Comments: How to blow 50 billion without really trying

David

You, along with your fellow Times colleagues, are some of the bullish commentators on the UK economy. You are in stark contrast with Larry Elliot of The Guardian. Yet you have written this article largley arguing that the great British economic miracle of the last 8 years has been built on public spending based on consumer and Government debt. This will have to stop... probably slow down in the next 2 years. What will happen after the public spending tap slows down? There are only two ways a country can become richer in the long run: productivity growth and/or exports - neither of which looks like improving.

What will happen after the public spending tap slows down? Will the sandcastle economy not fall when the waves come in?

Posted by Ash at November 15, 2005 11:13 AM

Pulic sector has grown at an alarming rate thanks to new labour.
This has given the economy a serious imbalance. When this bubble
bursts its going to take more than Mr Bling's men to put it back together again.

Posted by Frank Smith at November 15, 2005 01:36 PM

In response to Ash's comment - it's a little bit more complicated than you suggest. The successful run for the UK economy (continuous growth, low inflation rising employment), which began four years before New Labour was elected, remains worthy of note. I attribute it to:

1. The Tories' microeconomic reforms of the 1980s.
2, The better macroeconomic management of the 1990s and beyond, including inflation-targeting (since late 1992) and Bank of England independence.

I agree, and have written often, that the economy has been over-dependent on the consumer. As for the public sector, I'm glad to say that even under Labour, private sector employment has grown by more, in absolute terms, than public sector jobs.

But there are problems, not of the bubble-bursting variety, but that when you factor in slower growth in consumer and public spending, the re-regulation of the economy and an abject productivity record, the risk is that our performance going forward may not be much better than our sclerotic European neighbours.

Posted by David Smith at November 15, 2005 02:44 PM

David, I think you have a point about the last 8 years being - partly - the fruits of the structural/supply side reforms of the Conservative governments (I am left of centre).

When you say that private sector jobs have expanded at a faster rate than public sector jobs...is it not likley that while the private sector jobs have been low paid and largley unsustainable retail and construction jobs - as in America - the public sector ones have been the more high paying jobs (40-50K bureaucratic management jobs).

I am really keen to pin you down on this. You are saying there is no significant bubble and so there will be no bubble bursting....but the next 5 years might see far less rosy times....possibly with an ever increasing current account budget deficit going to the levels of the Americans; further higher taxes; and some increases in unemployment?

I suppose PBR will give some indications of what lies ahead.

Posted by Ash at November 15, 2005 04:17 PM

David,

What I think you're missing when you say that private sector jobs have grown by more than public sector jobs under New Labour, is that many (perhaps most) of these private sector jobs only exist because of increased public sector activity. That is either supplying the public sector directly, or complying with increased tax complexity, regulations, etc.

Look on any jobs website and you will see the preponderence of jobs selling pharmaceuticals to the NHS, tax accountancy, etc. Every public sector worker requires office space, a desk, software, etc., thus making business good for those companies that supply these things. I am convinced that the part of the economy that does not have the public sector as a customer or work creator has shrunk massively. I know from my own experience in the electronics industry that every job vacancy attracts dozens, if not hundreds, of well qualified applicants - so much for science and engineering skills shortages that we keep hearing about.
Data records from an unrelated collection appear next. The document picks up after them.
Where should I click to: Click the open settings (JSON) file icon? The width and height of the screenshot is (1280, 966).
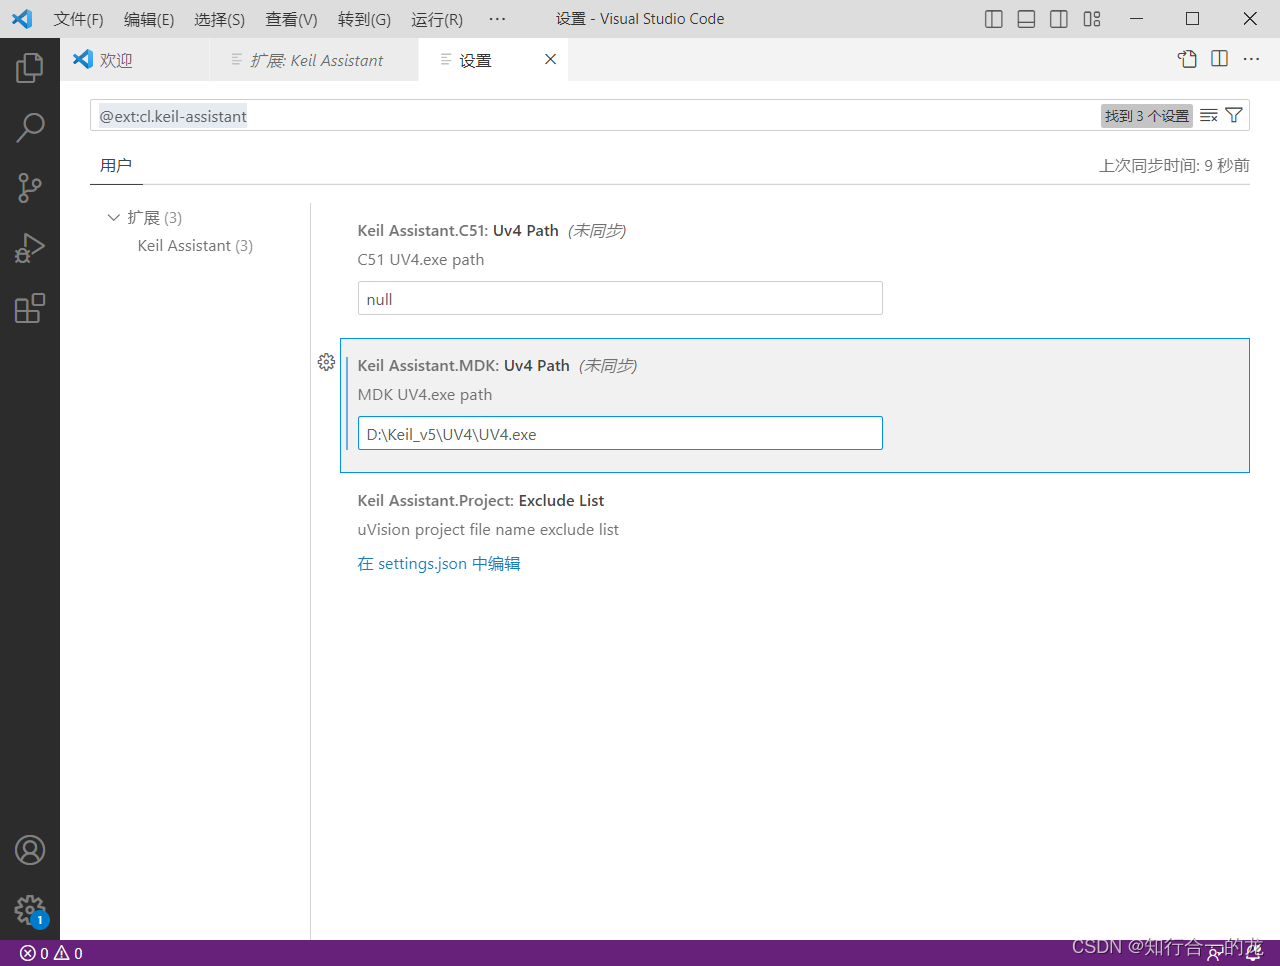point(1187,59)
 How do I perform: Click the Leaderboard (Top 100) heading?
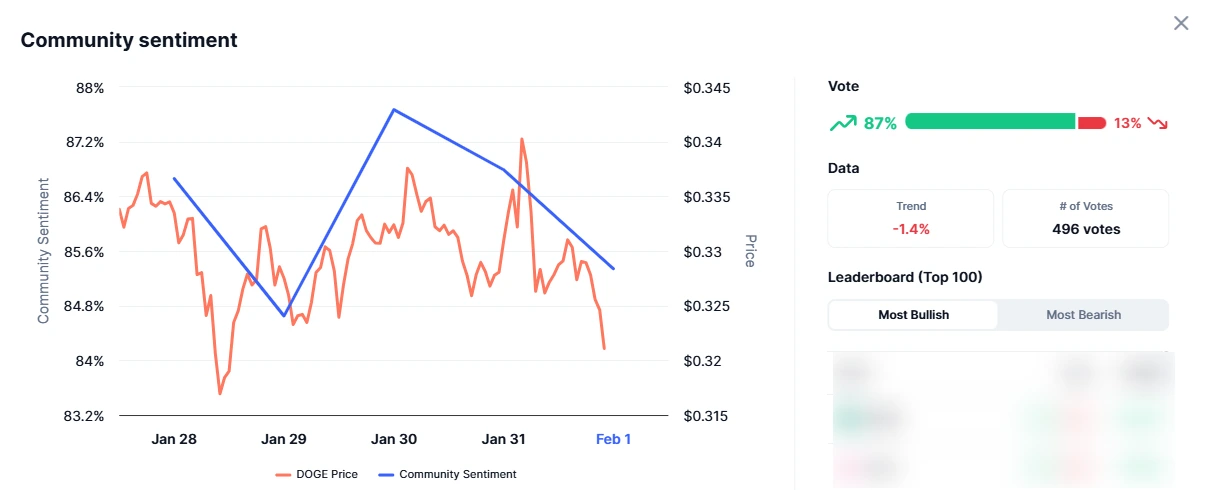[905, 277]
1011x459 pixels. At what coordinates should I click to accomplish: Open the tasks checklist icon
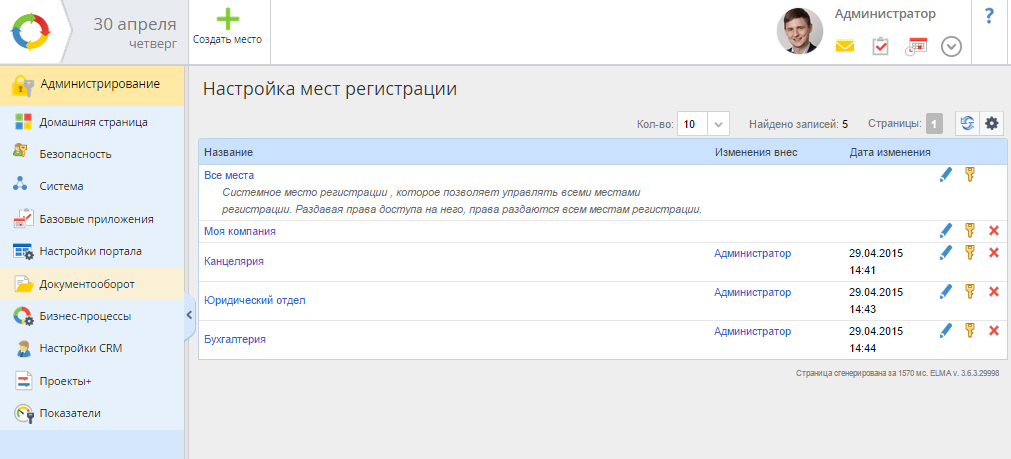(881, 47)
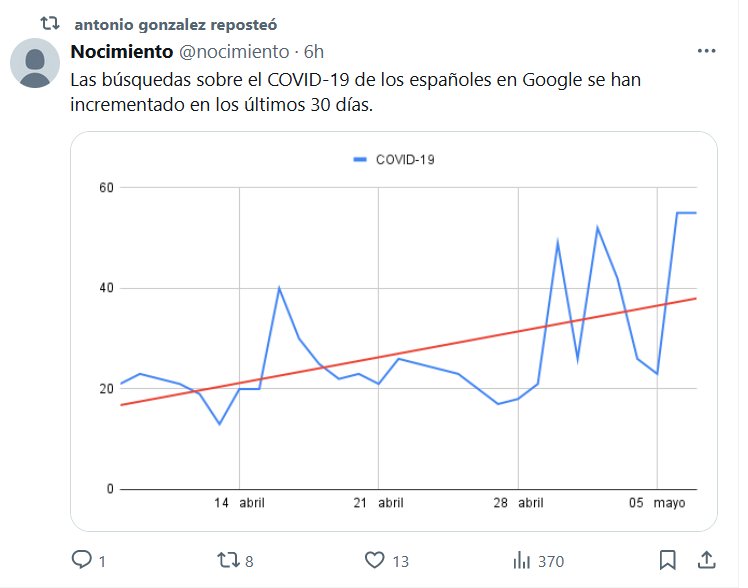This screenshot has height=588, width=748.
Task: Click the blue COVID-19 legend swatch
Action: 362,159
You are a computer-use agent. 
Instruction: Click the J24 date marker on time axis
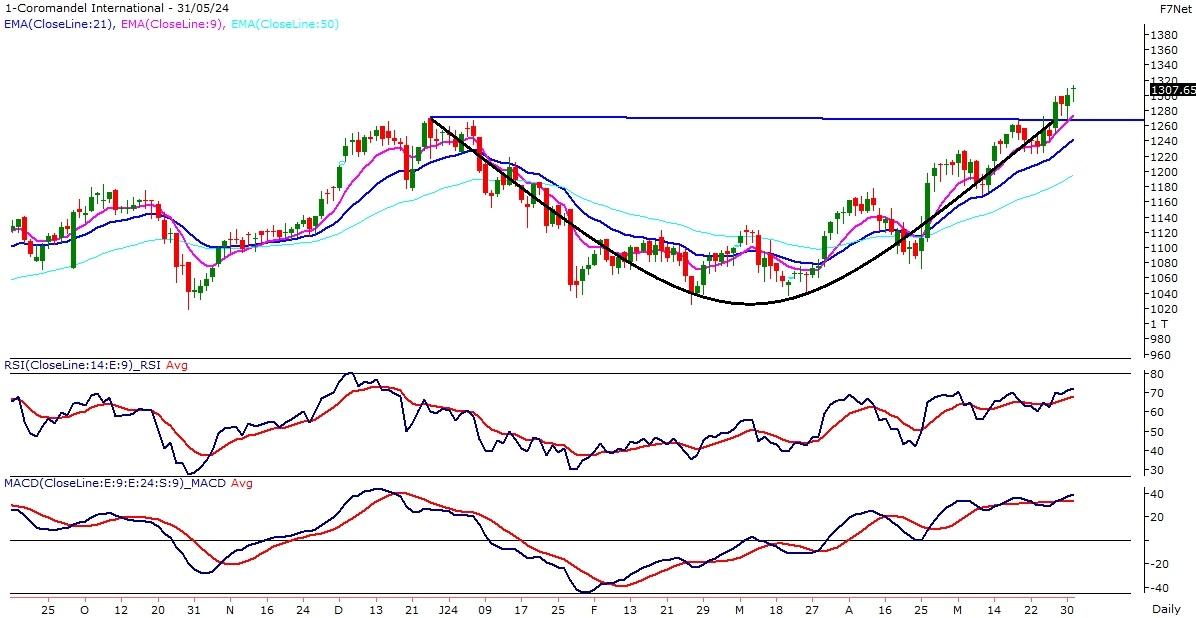(447, 608)
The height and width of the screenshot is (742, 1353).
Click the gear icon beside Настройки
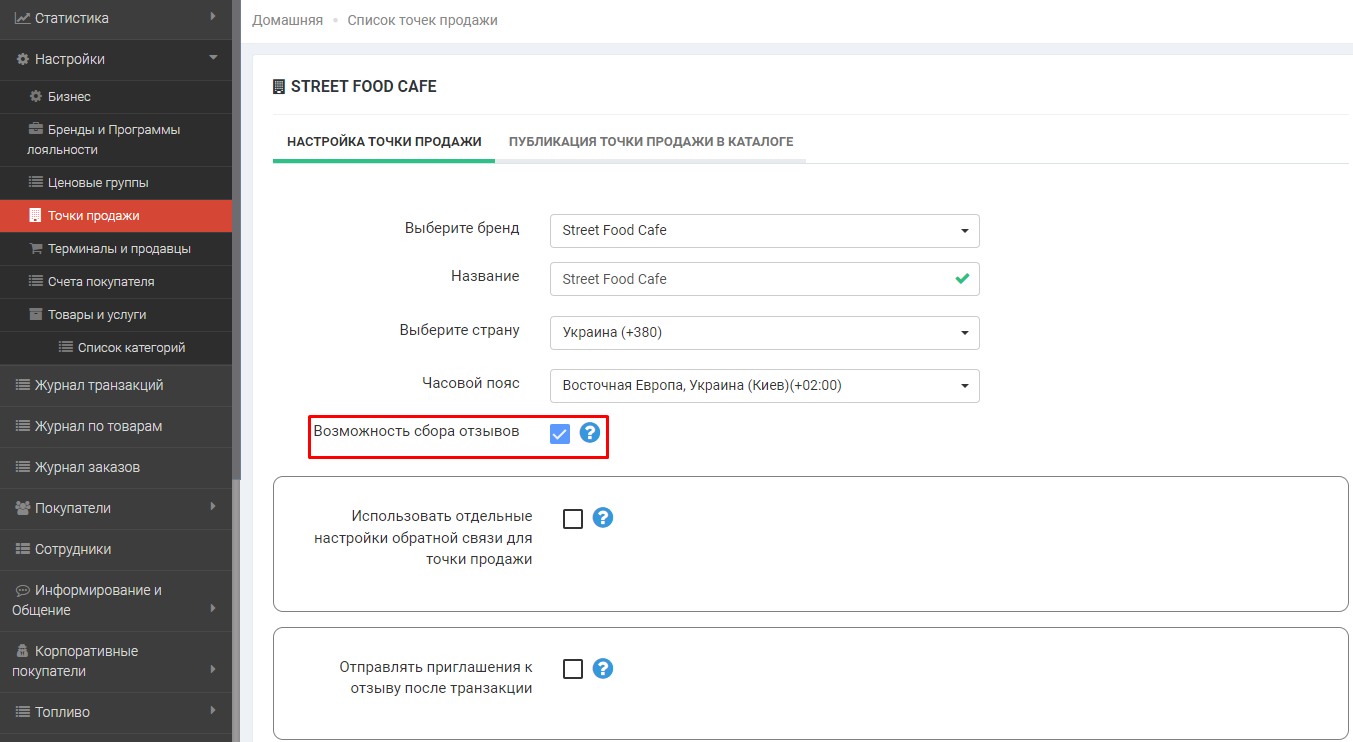(x=22, y=60)
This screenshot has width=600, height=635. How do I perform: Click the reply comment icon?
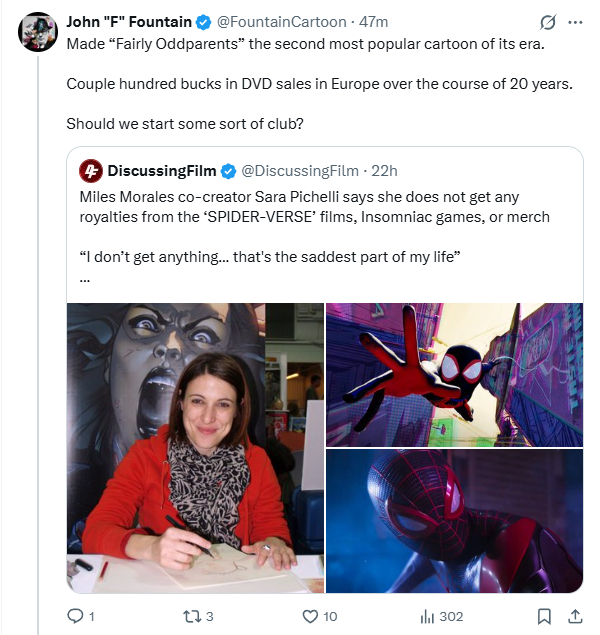(75, 616)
This must all end in tears, surely, as the money runs out.

Posted by HJ at November 16, 2005 12:32 PM

i read you articles quite often and you are pretty not far off the mark there is a recession as i work in the manufacturing side of the economy work is slack especially in plastics we have all seen the sales on tv &the lack of confidence in the high street every day some bussiness is squealing and many bankruptinces doesnt that show something about the economy ?so there where has all that 700m
from the nhs gone to ? as i was made redundant last august 04
ifound jobs were there there not there today are they?its just that the government wont admit that there is a recession on for if they did the economy would just collapse even further with the cost of living so frightening can you blame many brits leave this blair land?for 7 out of 10 recon that the grass is greener on the other side they all cant be wrong can they?one more question if gordon becomes pm who is have his old job ? some ones got to clean this mess up havent they? latley gb has blamed everyone else for his mess and certianly not himself how history repeats its self in many ways the buck stops where?.... thats another fine mess you got us into!